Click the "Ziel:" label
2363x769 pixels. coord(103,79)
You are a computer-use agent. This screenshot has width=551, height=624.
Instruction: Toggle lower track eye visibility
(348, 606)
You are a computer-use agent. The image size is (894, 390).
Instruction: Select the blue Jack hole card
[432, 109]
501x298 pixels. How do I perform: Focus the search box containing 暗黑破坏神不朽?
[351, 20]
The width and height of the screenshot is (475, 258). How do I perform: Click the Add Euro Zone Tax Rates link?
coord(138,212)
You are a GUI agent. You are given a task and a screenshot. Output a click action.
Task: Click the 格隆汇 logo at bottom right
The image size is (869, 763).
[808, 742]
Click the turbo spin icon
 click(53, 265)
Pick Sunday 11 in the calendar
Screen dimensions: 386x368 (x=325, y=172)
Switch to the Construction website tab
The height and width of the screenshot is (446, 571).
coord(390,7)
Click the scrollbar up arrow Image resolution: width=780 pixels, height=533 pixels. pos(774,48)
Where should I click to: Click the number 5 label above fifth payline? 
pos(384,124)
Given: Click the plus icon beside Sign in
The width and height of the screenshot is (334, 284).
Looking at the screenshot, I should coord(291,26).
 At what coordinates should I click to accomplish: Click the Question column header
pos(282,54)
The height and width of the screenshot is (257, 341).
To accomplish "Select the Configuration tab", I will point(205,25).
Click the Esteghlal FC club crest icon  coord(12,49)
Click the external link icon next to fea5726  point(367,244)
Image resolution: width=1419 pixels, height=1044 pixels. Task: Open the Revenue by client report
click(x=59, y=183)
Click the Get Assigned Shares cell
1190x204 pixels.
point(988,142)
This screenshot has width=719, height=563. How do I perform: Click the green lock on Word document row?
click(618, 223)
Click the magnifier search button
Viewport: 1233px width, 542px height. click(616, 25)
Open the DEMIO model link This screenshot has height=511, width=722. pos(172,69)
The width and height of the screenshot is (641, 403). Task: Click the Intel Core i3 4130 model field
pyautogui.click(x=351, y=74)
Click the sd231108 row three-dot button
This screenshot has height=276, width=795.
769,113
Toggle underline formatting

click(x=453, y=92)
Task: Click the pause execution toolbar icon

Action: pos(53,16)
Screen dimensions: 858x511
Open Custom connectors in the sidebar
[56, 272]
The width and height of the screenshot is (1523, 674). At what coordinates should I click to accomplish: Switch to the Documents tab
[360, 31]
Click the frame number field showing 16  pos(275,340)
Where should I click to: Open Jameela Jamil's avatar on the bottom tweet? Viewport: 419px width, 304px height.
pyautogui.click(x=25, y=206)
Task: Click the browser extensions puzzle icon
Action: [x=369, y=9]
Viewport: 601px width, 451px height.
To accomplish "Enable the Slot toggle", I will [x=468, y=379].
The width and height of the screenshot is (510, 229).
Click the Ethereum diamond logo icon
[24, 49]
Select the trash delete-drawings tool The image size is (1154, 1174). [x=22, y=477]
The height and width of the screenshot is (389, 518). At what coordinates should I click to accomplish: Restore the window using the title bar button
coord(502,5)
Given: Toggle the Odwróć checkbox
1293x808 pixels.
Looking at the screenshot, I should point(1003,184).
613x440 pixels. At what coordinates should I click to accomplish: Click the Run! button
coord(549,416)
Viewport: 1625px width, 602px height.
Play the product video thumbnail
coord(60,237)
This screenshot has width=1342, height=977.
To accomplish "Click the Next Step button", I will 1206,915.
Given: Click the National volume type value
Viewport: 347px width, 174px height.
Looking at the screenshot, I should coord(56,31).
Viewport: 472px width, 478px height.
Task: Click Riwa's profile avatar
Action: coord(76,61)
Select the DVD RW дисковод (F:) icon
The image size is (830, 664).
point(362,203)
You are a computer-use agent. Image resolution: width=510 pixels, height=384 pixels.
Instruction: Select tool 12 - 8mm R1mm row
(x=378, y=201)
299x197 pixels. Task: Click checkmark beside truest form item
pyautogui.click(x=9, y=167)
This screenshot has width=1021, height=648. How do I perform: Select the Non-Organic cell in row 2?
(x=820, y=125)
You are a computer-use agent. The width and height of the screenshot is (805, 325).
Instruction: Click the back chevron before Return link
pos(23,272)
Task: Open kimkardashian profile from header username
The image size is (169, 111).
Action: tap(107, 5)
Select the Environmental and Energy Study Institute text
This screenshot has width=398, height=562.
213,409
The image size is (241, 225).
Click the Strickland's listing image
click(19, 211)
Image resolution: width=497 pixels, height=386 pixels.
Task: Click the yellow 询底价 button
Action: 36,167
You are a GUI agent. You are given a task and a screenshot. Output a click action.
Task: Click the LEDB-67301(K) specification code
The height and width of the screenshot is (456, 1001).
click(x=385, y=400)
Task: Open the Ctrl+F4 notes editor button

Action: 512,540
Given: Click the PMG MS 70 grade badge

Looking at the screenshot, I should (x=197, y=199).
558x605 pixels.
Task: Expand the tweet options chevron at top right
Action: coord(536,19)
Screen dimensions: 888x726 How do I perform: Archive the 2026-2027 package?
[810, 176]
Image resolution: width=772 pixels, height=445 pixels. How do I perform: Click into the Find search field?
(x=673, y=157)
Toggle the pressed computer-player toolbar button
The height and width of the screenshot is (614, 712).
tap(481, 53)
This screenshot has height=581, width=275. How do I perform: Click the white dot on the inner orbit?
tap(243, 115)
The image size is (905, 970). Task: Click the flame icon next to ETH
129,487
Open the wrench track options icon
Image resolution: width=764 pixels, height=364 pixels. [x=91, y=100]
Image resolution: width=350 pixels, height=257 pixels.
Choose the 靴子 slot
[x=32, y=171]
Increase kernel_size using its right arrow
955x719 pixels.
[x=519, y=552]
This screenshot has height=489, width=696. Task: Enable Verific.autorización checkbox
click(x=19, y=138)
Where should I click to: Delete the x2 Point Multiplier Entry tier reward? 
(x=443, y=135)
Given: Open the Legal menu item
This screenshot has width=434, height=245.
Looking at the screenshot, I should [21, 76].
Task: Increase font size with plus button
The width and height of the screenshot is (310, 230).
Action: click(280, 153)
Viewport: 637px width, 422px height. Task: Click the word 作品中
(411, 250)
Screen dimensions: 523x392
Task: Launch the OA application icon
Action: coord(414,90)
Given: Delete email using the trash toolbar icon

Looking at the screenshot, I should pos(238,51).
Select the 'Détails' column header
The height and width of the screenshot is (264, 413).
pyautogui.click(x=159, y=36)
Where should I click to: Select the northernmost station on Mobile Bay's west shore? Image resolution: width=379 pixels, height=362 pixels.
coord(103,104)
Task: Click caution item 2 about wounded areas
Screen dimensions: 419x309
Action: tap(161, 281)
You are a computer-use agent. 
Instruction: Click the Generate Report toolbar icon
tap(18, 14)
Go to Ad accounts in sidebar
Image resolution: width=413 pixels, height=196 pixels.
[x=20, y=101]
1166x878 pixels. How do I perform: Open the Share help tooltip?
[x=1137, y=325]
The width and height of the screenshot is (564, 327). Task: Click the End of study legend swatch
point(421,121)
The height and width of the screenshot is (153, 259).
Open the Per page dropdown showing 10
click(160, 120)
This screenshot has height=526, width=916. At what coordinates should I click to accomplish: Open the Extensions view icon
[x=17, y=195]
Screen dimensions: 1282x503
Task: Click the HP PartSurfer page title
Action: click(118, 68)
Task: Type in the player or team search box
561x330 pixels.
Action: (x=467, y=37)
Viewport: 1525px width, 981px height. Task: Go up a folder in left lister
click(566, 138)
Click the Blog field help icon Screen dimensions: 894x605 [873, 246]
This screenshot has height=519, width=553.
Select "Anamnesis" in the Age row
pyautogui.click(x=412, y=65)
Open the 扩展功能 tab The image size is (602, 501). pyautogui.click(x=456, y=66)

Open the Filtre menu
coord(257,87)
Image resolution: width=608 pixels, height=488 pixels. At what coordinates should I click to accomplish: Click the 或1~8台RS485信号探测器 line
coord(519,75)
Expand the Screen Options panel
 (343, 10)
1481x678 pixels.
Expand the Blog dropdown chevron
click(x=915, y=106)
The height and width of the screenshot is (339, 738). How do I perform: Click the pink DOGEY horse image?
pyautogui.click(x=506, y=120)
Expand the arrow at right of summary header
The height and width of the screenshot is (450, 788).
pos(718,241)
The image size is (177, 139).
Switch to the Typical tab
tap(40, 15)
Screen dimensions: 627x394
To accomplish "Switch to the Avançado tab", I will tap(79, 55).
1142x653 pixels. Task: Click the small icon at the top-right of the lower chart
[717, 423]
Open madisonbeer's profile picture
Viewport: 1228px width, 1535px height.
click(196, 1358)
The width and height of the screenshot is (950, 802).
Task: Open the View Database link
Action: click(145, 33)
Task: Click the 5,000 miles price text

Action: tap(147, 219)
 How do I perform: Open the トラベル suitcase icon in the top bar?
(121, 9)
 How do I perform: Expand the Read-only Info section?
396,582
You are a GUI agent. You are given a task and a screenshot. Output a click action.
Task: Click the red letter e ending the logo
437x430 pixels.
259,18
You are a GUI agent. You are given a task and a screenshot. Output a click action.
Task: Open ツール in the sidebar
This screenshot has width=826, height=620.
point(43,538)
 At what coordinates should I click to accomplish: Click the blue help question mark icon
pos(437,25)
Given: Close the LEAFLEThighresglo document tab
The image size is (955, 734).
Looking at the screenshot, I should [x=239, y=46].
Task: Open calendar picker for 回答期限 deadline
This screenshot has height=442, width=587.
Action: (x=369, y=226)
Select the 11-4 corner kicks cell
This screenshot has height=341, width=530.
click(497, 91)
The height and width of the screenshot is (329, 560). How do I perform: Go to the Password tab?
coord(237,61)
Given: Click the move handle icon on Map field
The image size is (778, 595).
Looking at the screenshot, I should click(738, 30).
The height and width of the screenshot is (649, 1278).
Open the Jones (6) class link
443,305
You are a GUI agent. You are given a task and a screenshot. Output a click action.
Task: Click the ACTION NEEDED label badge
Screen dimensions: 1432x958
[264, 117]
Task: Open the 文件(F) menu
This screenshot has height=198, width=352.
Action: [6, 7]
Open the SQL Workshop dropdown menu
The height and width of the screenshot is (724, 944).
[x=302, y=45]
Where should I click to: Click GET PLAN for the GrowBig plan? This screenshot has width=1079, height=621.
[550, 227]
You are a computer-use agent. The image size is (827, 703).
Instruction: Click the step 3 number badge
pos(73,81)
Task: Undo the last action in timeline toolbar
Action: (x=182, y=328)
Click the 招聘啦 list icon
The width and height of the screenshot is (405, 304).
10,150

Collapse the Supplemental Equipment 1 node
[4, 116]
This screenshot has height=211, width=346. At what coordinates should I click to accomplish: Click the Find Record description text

## [ABOUT THIS TASK]
Retype, exactly and in full, the lines above from the one containing "Question column header" through the one containing "Click the external".

## [TASK SOLUTION]
 At what coordinates should I click to accomplish: Click the Question column header
pos(282,54)
The height and width of the screenshot is (257, 341).
To accomplish "Select the Configuration tab", I will point(205,25).
Click the Esteghlal FC club crest icon  coord(12,49)
Click the external link icon next to fea5726  point(367,244)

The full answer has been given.